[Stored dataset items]
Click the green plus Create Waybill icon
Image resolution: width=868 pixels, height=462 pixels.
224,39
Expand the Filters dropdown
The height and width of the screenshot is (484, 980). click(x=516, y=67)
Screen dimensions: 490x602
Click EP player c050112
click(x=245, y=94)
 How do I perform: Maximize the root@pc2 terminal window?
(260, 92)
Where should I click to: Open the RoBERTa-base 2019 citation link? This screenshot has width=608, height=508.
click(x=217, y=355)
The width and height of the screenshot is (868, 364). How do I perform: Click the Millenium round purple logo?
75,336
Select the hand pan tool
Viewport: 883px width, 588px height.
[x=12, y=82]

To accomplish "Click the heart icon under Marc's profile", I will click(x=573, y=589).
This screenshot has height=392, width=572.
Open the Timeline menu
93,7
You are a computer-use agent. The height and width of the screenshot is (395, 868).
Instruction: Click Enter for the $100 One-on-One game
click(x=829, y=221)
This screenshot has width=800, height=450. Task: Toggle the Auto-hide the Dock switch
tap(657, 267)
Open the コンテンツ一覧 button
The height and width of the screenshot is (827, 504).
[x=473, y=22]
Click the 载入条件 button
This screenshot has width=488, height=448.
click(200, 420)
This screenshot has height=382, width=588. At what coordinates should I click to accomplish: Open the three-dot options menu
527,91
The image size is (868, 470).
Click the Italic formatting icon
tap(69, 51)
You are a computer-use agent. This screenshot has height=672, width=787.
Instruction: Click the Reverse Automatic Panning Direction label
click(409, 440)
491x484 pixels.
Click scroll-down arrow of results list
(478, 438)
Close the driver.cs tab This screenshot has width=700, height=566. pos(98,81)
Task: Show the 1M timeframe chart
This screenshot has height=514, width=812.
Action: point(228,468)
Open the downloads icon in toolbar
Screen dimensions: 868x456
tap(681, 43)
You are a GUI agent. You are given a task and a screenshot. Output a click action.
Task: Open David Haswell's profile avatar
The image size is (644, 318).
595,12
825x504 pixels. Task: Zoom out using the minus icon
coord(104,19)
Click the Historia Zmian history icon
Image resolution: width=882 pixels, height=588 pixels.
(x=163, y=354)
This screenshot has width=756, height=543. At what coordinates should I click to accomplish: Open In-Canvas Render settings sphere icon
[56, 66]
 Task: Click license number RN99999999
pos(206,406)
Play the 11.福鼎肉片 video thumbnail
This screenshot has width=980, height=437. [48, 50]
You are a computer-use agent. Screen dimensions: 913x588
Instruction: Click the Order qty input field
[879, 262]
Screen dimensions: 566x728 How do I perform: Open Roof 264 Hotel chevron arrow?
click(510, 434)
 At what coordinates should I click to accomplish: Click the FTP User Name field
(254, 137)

### TASK:
Where a line above holds the word "profile", copy it.

### SOLUTION TO THIS PROBLEM:
To accomplish "Click the heart icon under Marc's profile", I will click(x=573, y=589).
Task: Open David Haswell's profile avatar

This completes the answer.